I recently took a computer vision course taught in both Python and C++, students...

FpUser · on April 2, 2023

Python is a glue language. It is one thing to use it to string together bunch of algorithms written in C. But somebody's got this genius idea of using it as a general language and now we have this backend frameworks that are 2 orders of magnitude slower than they should be.

justinclift · on April 2, 2023

Not just the speed, but the memory use.

A popular approach for Python web serving is to launch a number of "workers" (eg via gunicorn, etc), that hang around waiting to serve requests.

Each one of these workers in recently running code (here) idled using ~250MB of non-shared memory. With about 40 workers needed to handle some fairly basic load. :(

Rewrote the code in Go. No need for workers (just using goroutines), and the whole thing idles using about 20MB of memory, completely replacing all those Python workers. o_O

This doesn't seem to be all that unusual for Python either.

berkle4455 · on April 2, 2023

In a forking model that shouldn’t be the case, I guess all the workers are loading and initializing things post-fork that likely could have been accomplished pre-fork?

That said, Python devs are some of the worst engineers I encounter, so it’s not surprising things are being implemented incorrectly.

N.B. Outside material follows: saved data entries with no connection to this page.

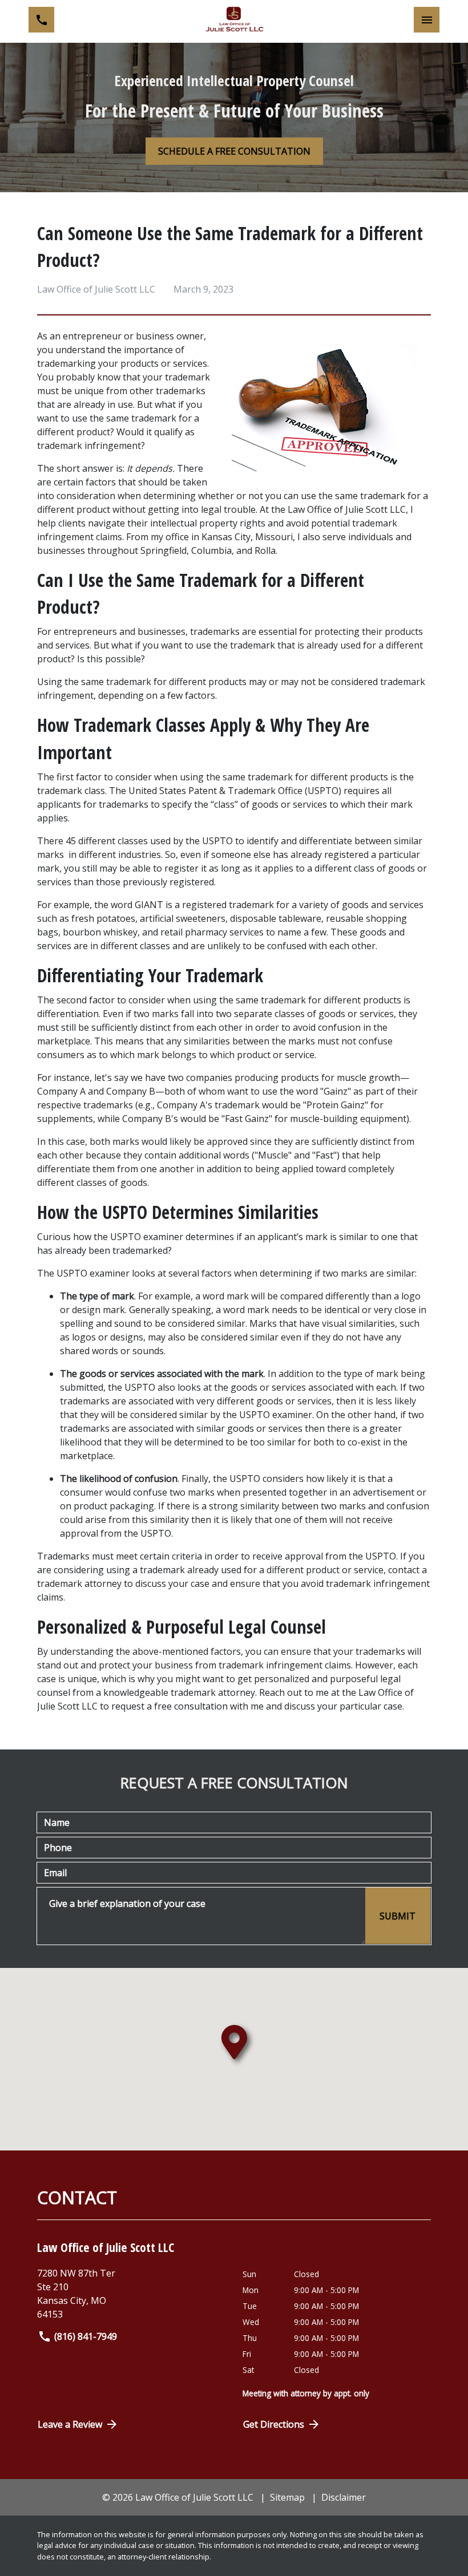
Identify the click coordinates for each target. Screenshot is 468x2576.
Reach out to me (294, 1692)
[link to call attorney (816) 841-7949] (41, 20)
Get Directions (273, 2424)
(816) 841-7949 (85, 2336)
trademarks (215, 631)
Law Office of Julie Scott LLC (347, 509)
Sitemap (287, 2497)
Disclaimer (343, 2497)
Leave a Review (70, 2424)
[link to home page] (234, 19)
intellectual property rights (207, 523)
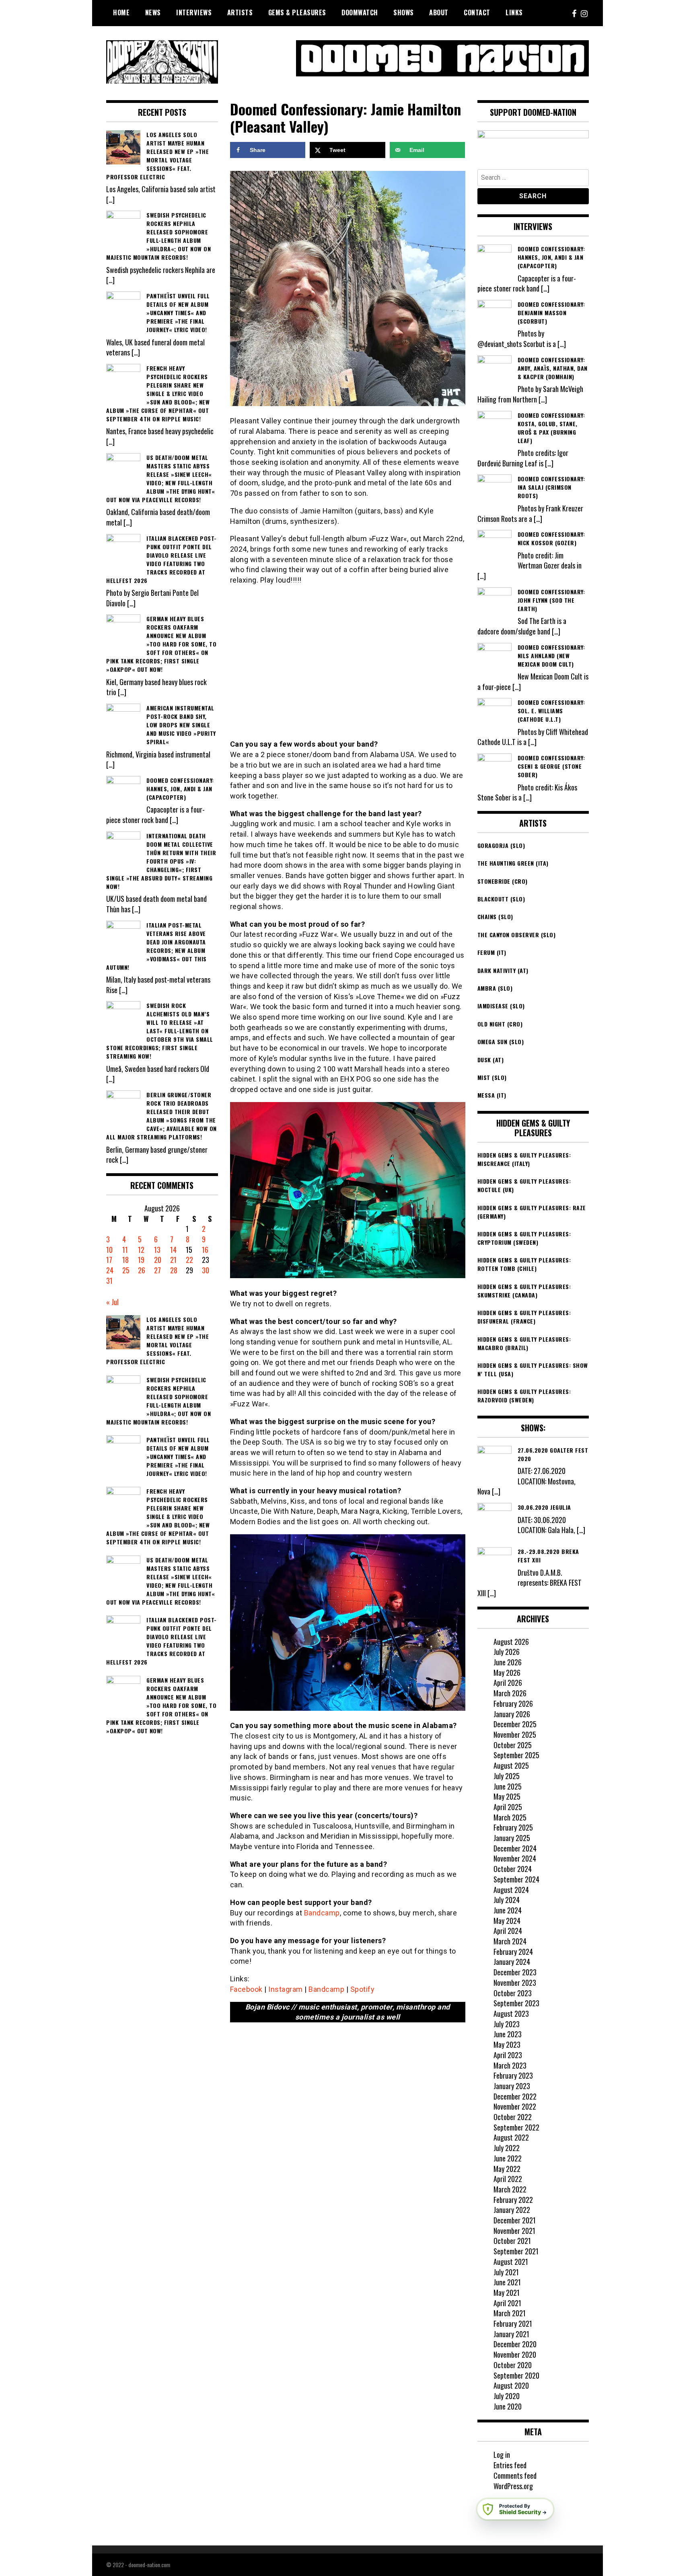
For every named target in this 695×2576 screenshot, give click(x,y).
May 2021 (506, 2292)
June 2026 (507, 1662)
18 (125, 1259)
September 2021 (516, 2251)
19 (141, 1259)
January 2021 (511, 2334)
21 (173, 1259)
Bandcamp (322, 1913)
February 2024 (513, 1951)
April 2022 (507, 2179)
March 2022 (509, 2189)
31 (109, 1280)
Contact (477, 12)
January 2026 (511, 1714)
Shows (403, 12)
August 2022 (511, 2137)
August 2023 (511, 2013)
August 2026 (511, 1641)
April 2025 (507, 1807)
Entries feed (509, 2465)
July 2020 (506, 2396)
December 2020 (515, 2344)
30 (205, 1270)
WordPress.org (513, 2486)
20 (157, 1259)
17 (109, 1259)
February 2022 (513, 2199)
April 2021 (507, 2303)
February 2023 (513, 2075)
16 (205, 1249)
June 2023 (507, 2034)
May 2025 (506, 1796)
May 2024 (506, 1920)
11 (125, 1249)
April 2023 (507, 2055)
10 (109, 1249)
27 (157, 1270)
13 (157, 1249)
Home (121, 12)
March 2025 (509, 1817)
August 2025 (511, 1765)
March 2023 (509, 2065)
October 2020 (512, 2365)
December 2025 (515, 1724)
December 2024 (515, 1848)
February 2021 (512, 2323)
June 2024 (507, 1910)
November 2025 (514, 1734)
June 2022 (507, 2158)
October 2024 (512, 1869)
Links (514, 12)
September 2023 (516, 2003)
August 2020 (511, 2385)
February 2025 (513, 1827)
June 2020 (507, 2406)
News (153, 12)
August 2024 (511, 1889)
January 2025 (511, 1838)
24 (109, 1270)
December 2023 (515, 1972)
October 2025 (512, 1745)
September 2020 (516, 2375)
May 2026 (506, 1672)
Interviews (194, 12)
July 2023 (506, 2024)
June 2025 (507, 1786)
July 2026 (506, 1651)
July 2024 (506, 1900)
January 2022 (511, 2209)
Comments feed (515, 2475)
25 (126, 1270)
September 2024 (516, 1879)
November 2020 (514, 2354)
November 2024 (514, 1858)
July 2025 (506, 1776)
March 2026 (509, 1693)
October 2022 (512, 2117)
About (438, 12)
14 (173, 1249)
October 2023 (512, 1993)
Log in (501, 2454)
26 (141, 1270)
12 (141, 1249)
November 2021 (514, 2230)
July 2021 (506, 2272)
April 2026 (507, 1682)
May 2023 (506, 2044)
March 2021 (509, 2313)
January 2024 (511, 1961)
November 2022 (514, 2106)
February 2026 (513, 1703)
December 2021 (514, 2220)
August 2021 (510, 2261)
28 (173, 1270)
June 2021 (507, 2282)
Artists (240, 12)
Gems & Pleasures (297, 12)
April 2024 (507, 1930)
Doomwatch (359, 12)
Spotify (362, 1989)
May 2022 (506, 2168)
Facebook (246, 1989)
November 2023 (514, 1982)
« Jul (112, 1302)
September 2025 (516, 1755)
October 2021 (512, 2240)
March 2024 (509, 1941)
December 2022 (515, 2096)
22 (189, 1259)
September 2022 (516, 2127)
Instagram (285, 1989)
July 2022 (506, 2148)
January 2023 (511, 2086)
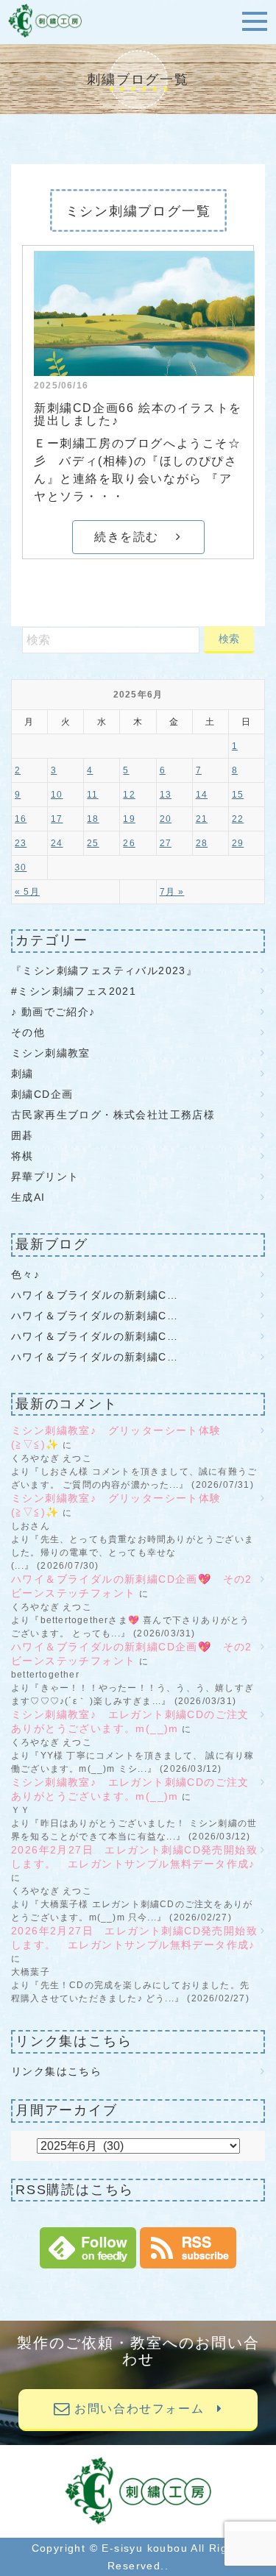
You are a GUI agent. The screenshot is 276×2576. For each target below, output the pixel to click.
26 (129, 843)
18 (93, 819)
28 (202, 843)
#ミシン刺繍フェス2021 (73, 991)
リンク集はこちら (56, 2071)
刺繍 (22, 1073)
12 (129, 795)
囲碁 (22, 1135)
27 (165, 843)
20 (165, 819)
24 (57, 843)
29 (238, 843)
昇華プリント (45, 1176)
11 (92, 795)
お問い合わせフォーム (144, 2408)
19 (129, 819)
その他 (28, 1032)
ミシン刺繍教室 (51, 1053)
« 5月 (27, 892)
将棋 (22, 1156)
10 (57, 795)
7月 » (172, 892)
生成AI (28, 1197)
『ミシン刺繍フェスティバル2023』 (104, 970)
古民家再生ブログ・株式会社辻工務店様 (113, 1115)
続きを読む (135, 537)
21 (202, 819)
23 (20, 843)
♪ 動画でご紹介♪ (53, 1012)
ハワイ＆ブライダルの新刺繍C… (94, 1295)
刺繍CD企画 (42, 1094)
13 (165, 795)
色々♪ (31, 1274)
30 (20, 867)
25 (93, 843)
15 (238, 795)
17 (57, 819)
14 (202, 795)
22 (238, 819)
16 (20, 819)
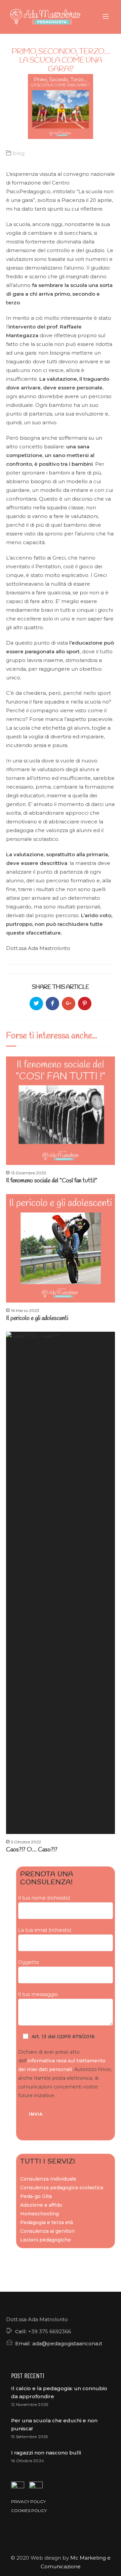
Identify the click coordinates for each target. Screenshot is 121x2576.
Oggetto (28, 1962)
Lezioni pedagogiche (45, 2240)
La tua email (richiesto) (44, 1930)
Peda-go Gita (36, 2196)
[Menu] (107, 16)
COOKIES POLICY (29, 2510)
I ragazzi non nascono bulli (46, 2452)
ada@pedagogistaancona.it (67, 2343)
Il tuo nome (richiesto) (44, 1898)
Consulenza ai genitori (47, 2231)
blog (19, 153)
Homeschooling (39, 2214)
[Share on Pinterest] (84, 1003)
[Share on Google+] (68, 1003)
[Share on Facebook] (52, 1003)
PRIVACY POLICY (28, 2501)
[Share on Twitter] (36, 1003)
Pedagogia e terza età (46, 2222)
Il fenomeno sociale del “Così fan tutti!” (51, 1180)
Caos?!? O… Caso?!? (31, 1849)
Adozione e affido (41, 2205)
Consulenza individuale (48, 2179)
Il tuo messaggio (38, 1994)
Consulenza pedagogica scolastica (61, 2188)
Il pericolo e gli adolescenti (37, 1318)
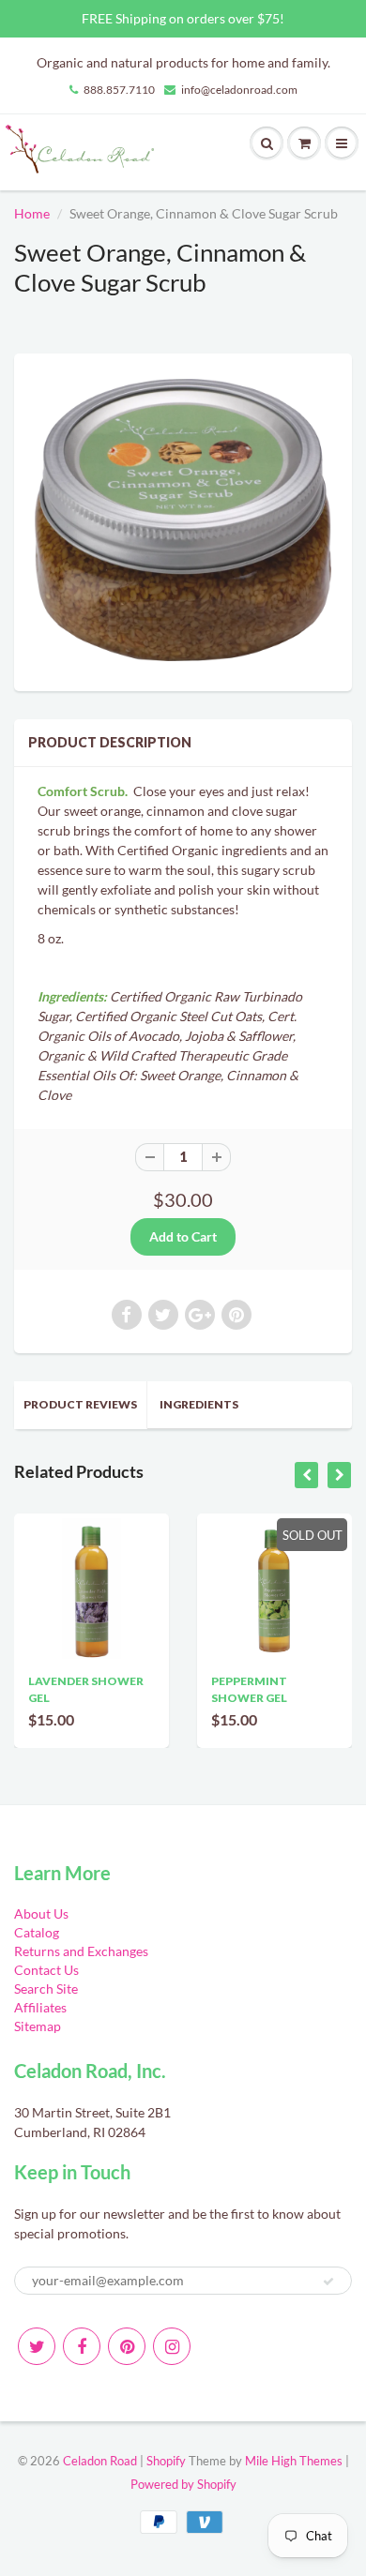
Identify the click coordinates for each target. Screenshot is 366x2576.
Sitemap (37, 2026)
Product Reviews (80, 1404)
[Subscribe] (328, 2282)
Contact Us (46, 1970)
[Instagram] (172, 2346)
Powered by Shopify (183, 2484)
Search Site (46, 1988)
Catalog (36, 1932)
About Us (41, 1913)
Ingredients (199, 1404)
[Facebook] (81, 2346)
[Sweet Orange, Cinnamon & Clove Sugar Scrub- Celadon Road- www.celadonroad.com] (183, 520)
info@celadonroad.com (239, 90)
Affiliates (40, 2007)
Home (32, 213)
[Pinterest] (126, 2346)
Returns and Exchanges (81, 1951)
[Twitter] (36, 2346)
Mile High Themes (294, 2460)
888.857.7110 (119, 90)
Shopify (166, 2460)
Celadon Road (100, 2460)
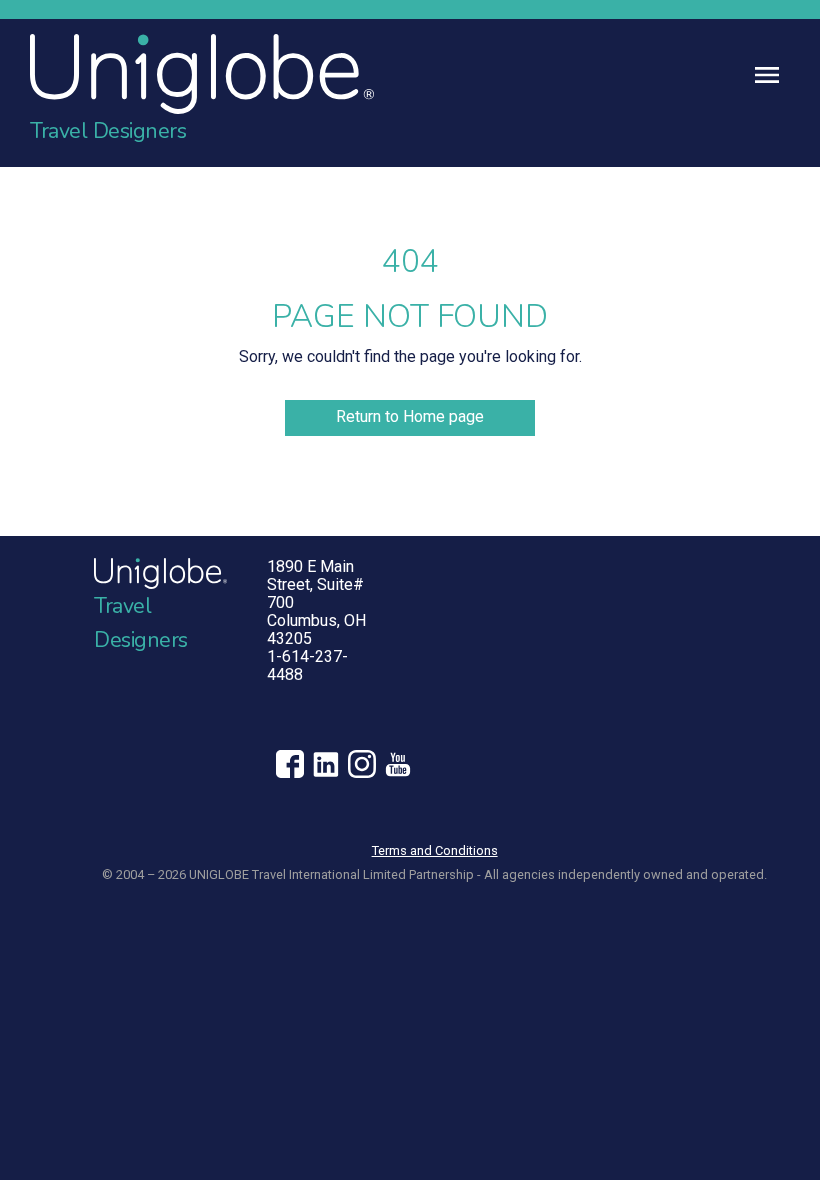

wolfgang42 · on April 2, 2023

Last I heard, forking wasn’t a very effective memory-sharing technique on CPython because of the way it does reference counting: if you load things in before you fork, when the children start doing work they update the refcounts on all those pre-loaded objects and scribble all over that memory, forcing most of the pages to be copied anyway.

There seems to have been some recent-ish work on improving this, though: https://peps.python.org/pep-0683/#avoiding-copy-on-write

midasuni · on April 2, 2023

The ffmpeg patches of a few lines of assembly that make 10-100 fold improvements on slow C amaze me

bsenftner · on April 2, 2023

I worked on an facial recognition system written in C++ that used SIMD optimizations to achieve 25M facial compares per core per second. On that same system I wrote an optimized ffmpeg player library that only consumed one core while doing a few hundred frames per second with 4K video.